For many people the day they retire and take their superannuation is the day they receive the biggest unencumbered wad of cash they have seen in their lives.
New research from the Centre of Excellence in Population Ageing Research (CEPAR) at the University of NSW has identified what people are spending their retirement funds on.
About 65 per cent of all super benefits paid out was in the form of allocated pensions while another 35 per cent was delivered in lump sums in 2016.
While the percentage of super taken in lump sum payouts has declined from 75 per cent in 1994, the size of super balances has grown dramatically since then, so the actual dollar amount taken in lump sums is much larger now.
Where the money goes
About 20 per cent of people spent their lump sums on paying down home mortgages or home improvements, at an average of $85,000.
About 15 per cent of people spent their lump sums on other unspecified investments at an average value of $75,000.
About 4 per cent of retirees recycled the lump sum back into super, with an average spend of $75,000.
A further 11 per cent of people spend about $60,000 buying or paying off a vehicle. Another 10 per cent spent $50,000 on medical or other living expenses.
About 14 per cent of people spent $40,000 on a holiday, while 21 per cent spend $30,000 clearing other debts.

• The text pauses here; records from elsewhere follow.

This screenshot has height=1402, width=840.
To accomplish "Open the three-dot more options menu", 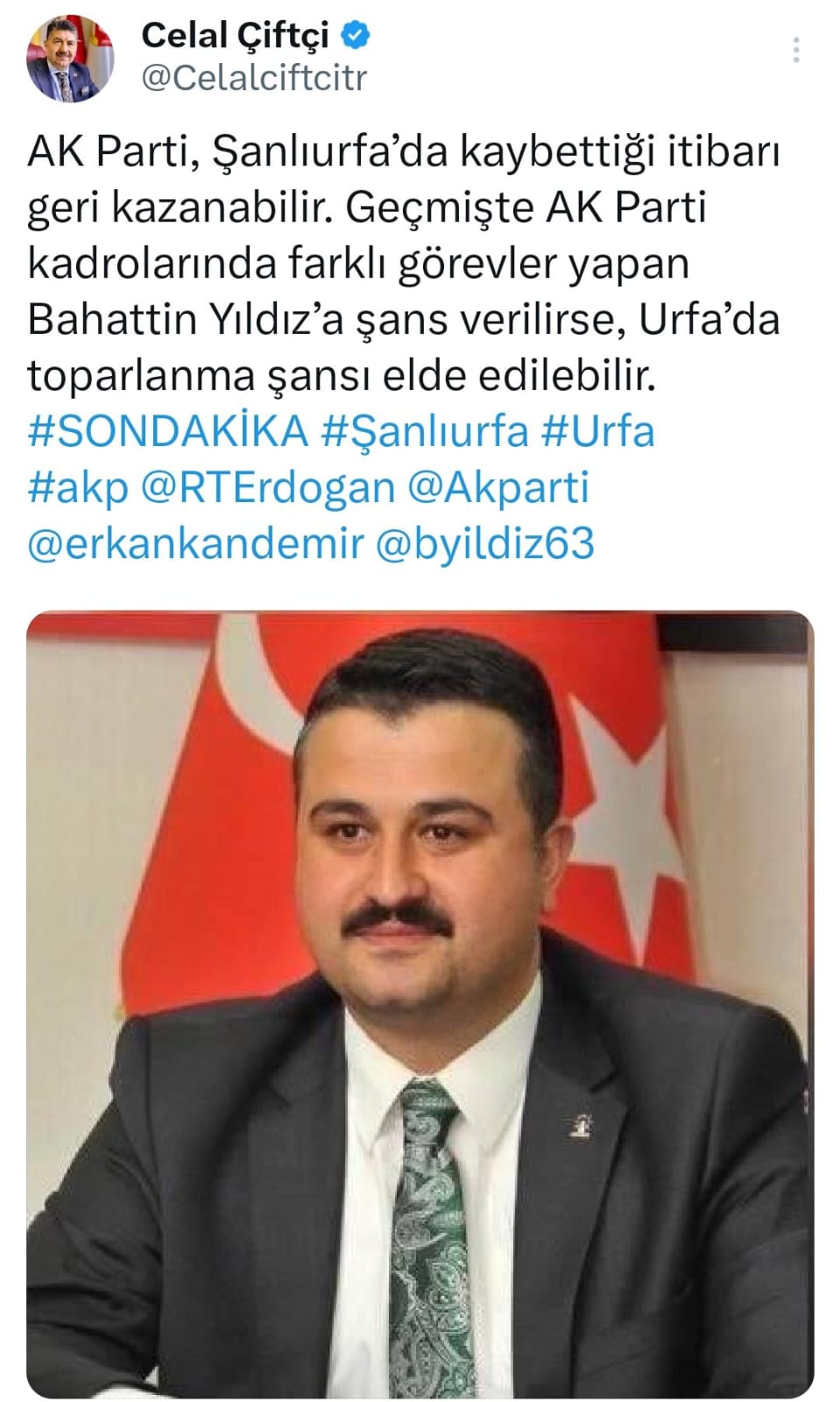I will click(795, 50).
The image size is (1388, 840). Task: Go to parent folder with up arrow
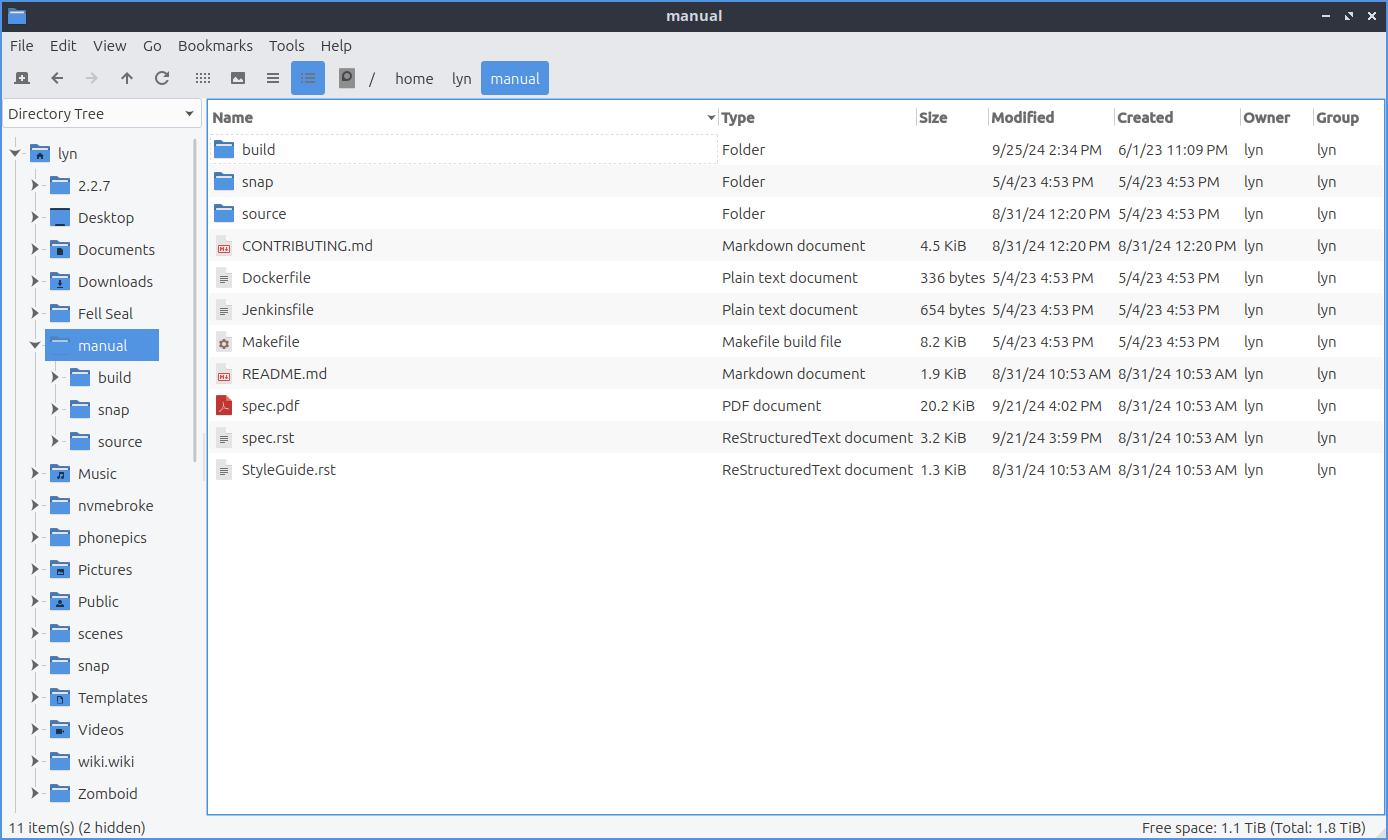[x=127, y=78]
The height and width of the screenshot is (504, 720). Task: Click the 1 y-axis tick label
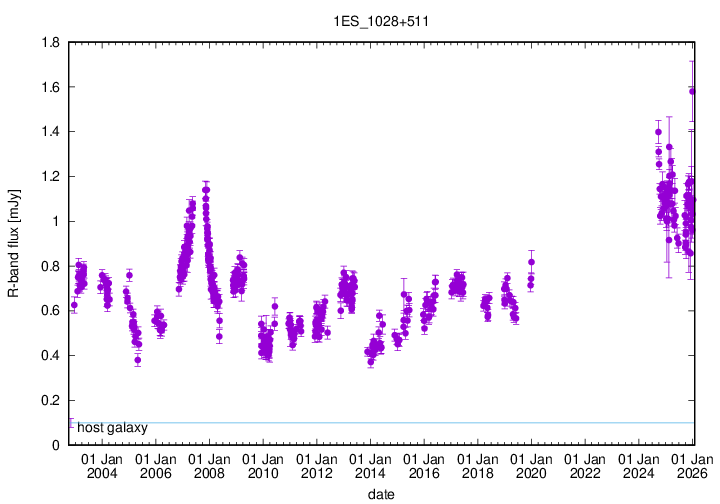click(x=56, y=221)
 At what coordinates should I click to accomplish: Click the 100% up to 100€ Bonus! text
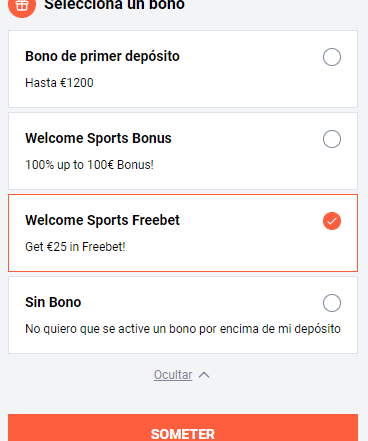click(x=89, y=165)
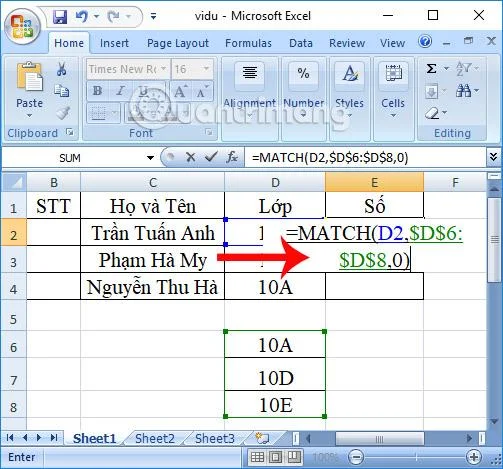Click the Office Button orb
This screenshot has width=503, height=469.
22,26
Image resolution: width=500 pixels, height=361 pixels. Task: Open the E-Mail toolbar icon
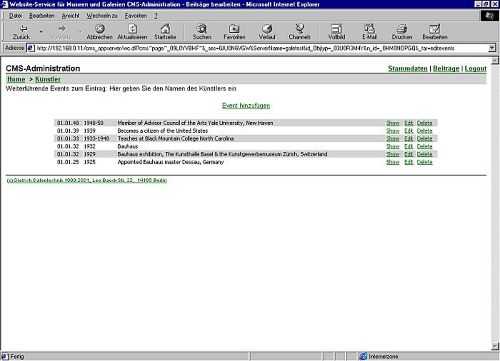369,29
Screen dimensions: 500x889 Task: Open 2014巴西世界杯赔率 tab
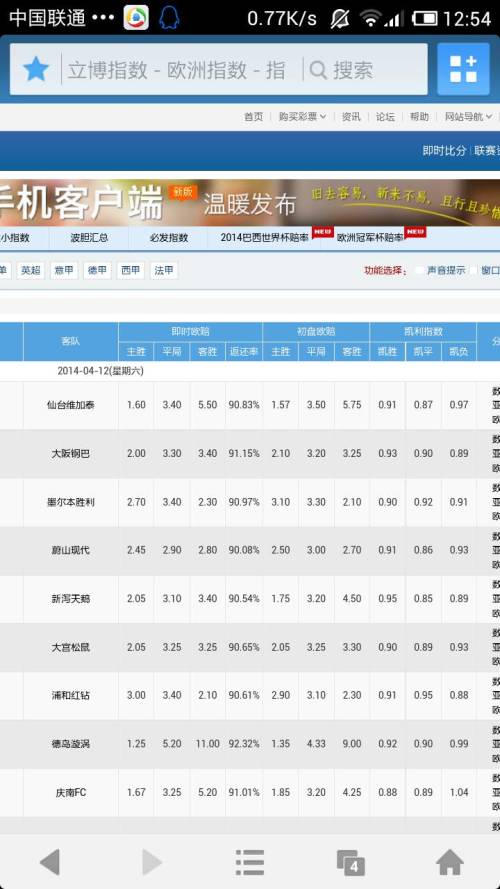(265, 238)
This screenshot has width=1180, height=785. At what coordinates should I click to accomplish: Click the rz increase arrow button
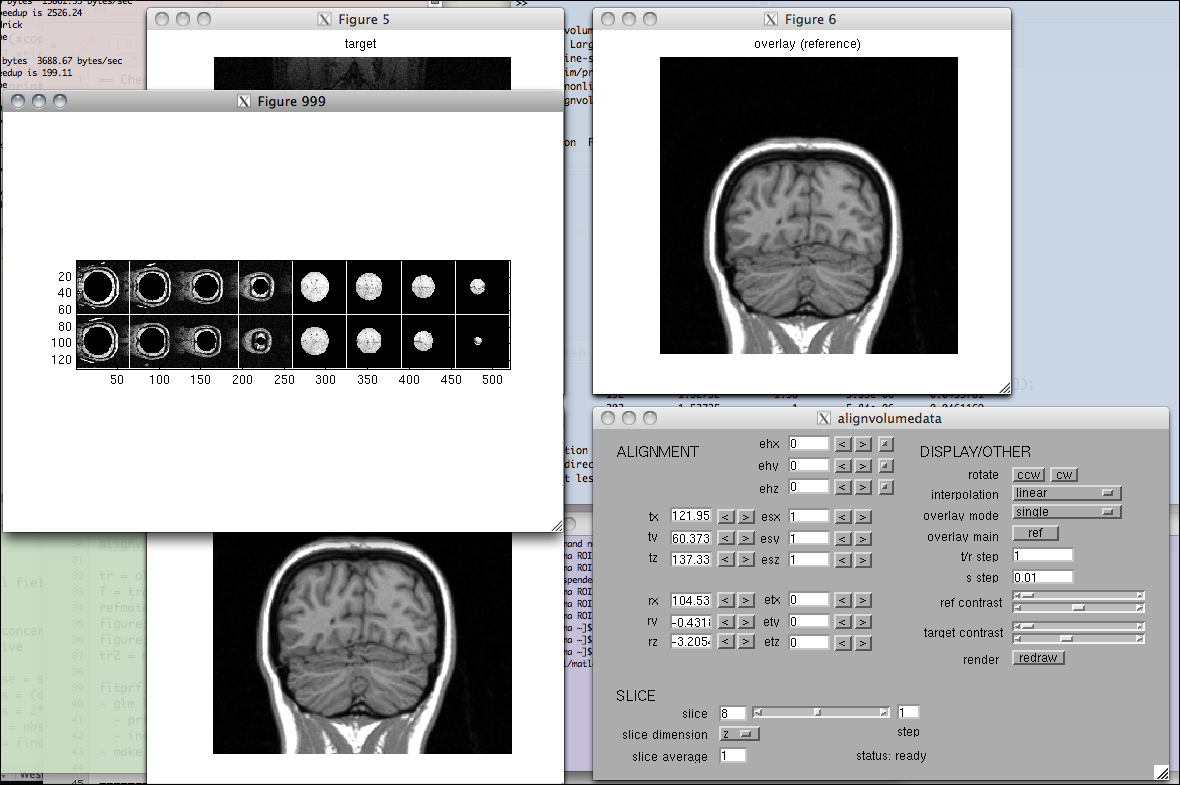[746, 641]
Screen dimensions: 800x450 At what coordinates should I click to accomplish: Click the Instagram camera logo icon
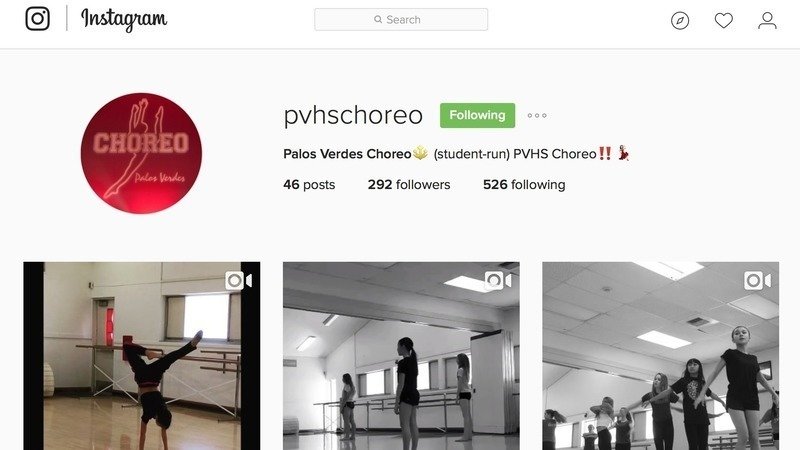click(x=38, y=18)
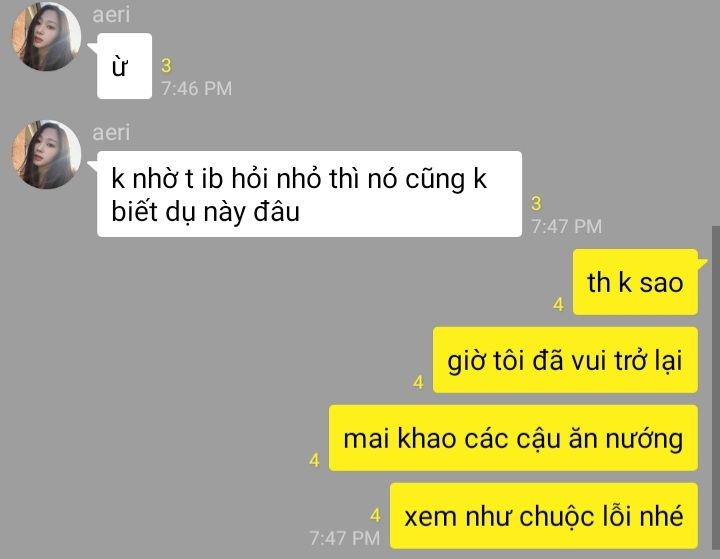Select the "xem như chuộc lỗi nhé" bubble
The height and width of the screenshot is (559, 720).
[544, 515]
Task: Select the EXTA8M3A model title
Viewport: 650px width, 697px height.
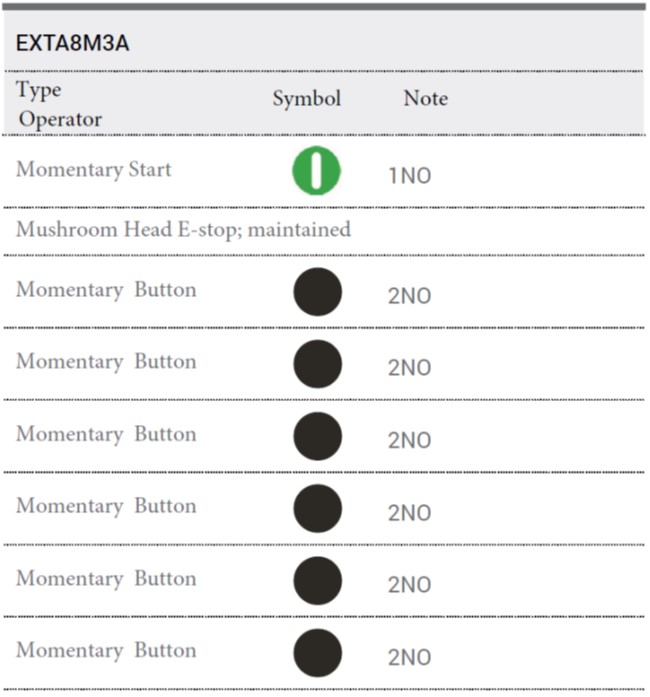Action: click(x=72, y=43)
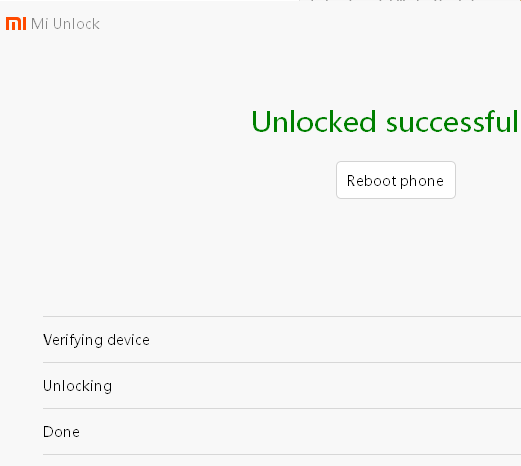Select the Unlocking step row

(282, 386)
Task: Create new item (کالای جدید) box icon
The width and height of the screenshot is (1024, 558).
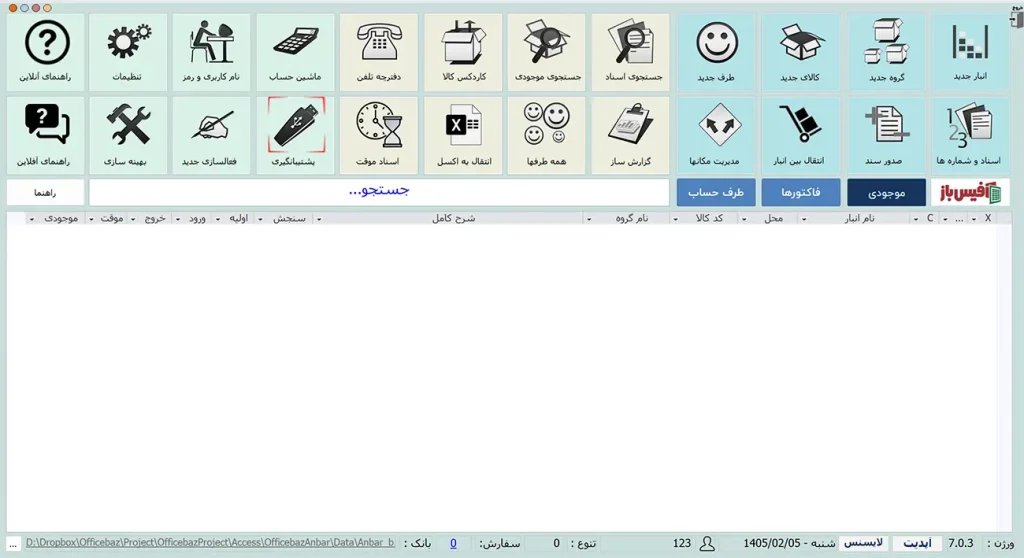Action: [x=800, y=52]
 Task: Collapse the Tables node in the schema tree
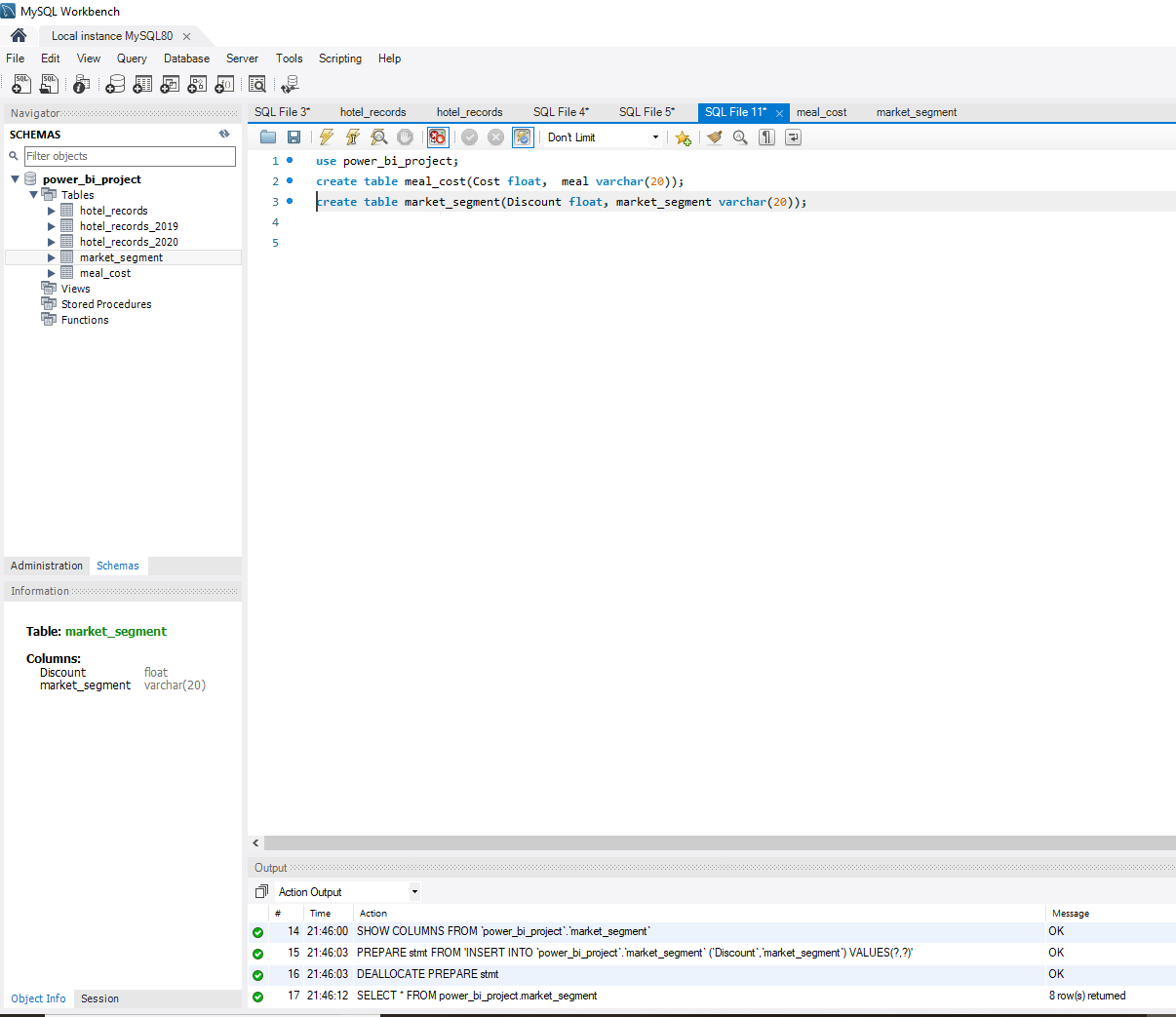[x=33, y=194]
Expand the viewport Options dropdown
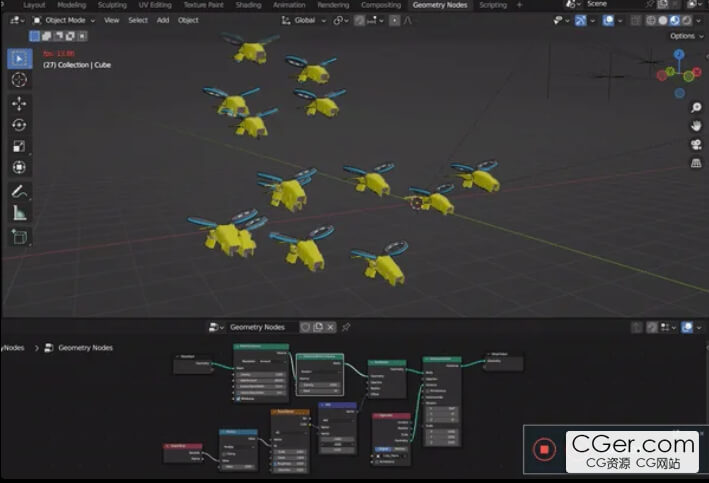Image resolution: width=709 pixels, height=483 pixels. point(683,36)
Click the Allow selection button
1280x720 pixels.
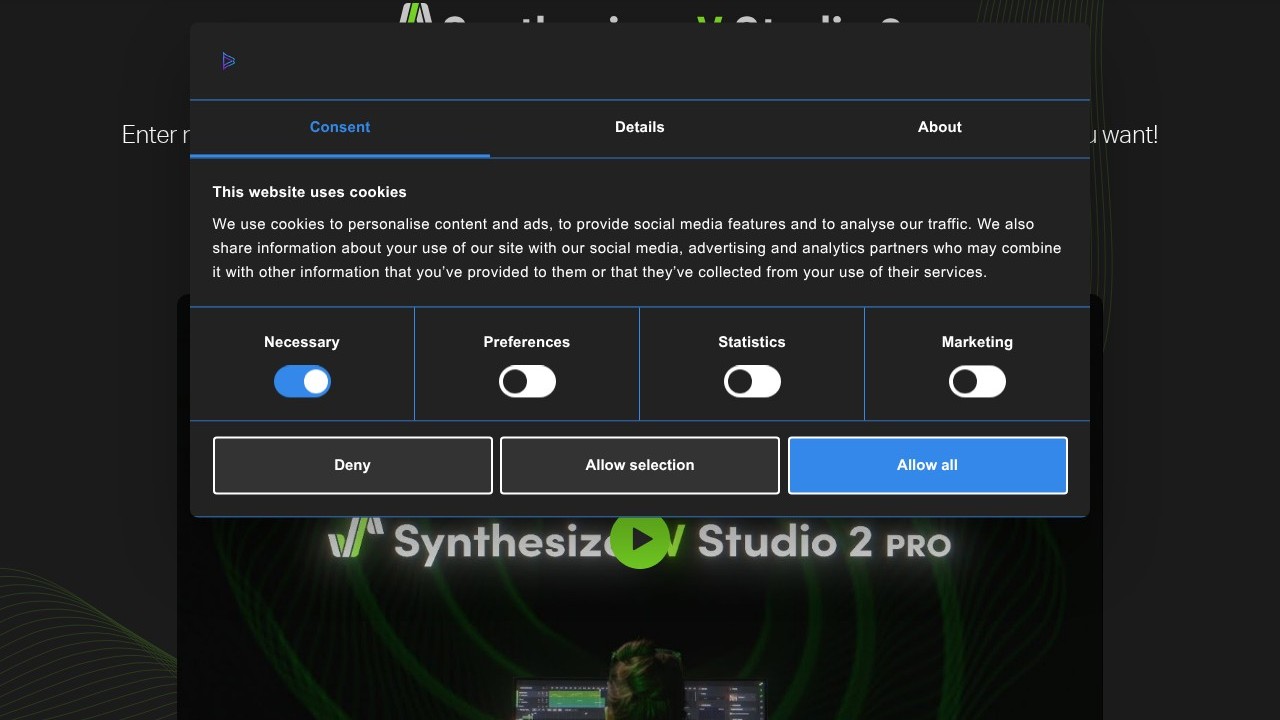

The remainder spent about $45,000 on unspecified items.
CEPAR said the most common lump sum spend was between $10,000 and $25,000 while about 17 per cent of people took between $25,000 and $50,000.
The reduced importance of lump sums to retirees with smaller balances is demonstrated by the decline in the percentage taking out between $500 and $10,000.
In all other categories higher percentages of people were taking lump sums in 2015-16 compared to 2003-04.
Holding onto their savings
Of those getting a super income stream more than 70 per cent received an allocated pension with the average payout being $25,000 in 2016.
Retirees appear to be getting more conservative with their retirement income. Not only are fewer people taking lump sums, almost half (48 per cent) of retirees withdraw only the minimum amount from their super legally required according to their age.
The CEPRA research found some had even reduced their drawdowns when changes to super rules allowed them to withdraw a smaller amount. Super rules demand retirees withdraw between 5 per cent and 14 per cent depending on age.
Another 28 per cent took a flat amounts “which implies that they preferred to draw less money over time, in real terms”, the report said.
Renters lose out
The super system benefits home owners over renters with the latter having far smaller balances. Renters are not able to devote as much to super in their 30s, 40s and 50s as home owners, giving them dramatically lower balances.
This could be partly a result of lower incomes but study author Rafal Chomik sees another factor at play.
“Rent assistance is supposed to help renters but it is indexed to consumer prices, not rental prices, which have risen much more strongly in recent years. As a result poverty levels among renters are quite high.”
Improvements for women
While the gender gap in super savings has expanded to $105,000, it had almost halved in real terms since 2006, the survey found: “In 2016, women’s balances at age 60-64 were 64 per cent lower than men’s; down from 117 per cent 10 years earlier.”
These gender gaps in retirement incomes are driven by similar gaps during working life.
This includes gender-based differences between the wages of men and women (15 per cent), women’s concentration in lower-income occupations, and the higher levels of caring responsibilities left to or taken on by women.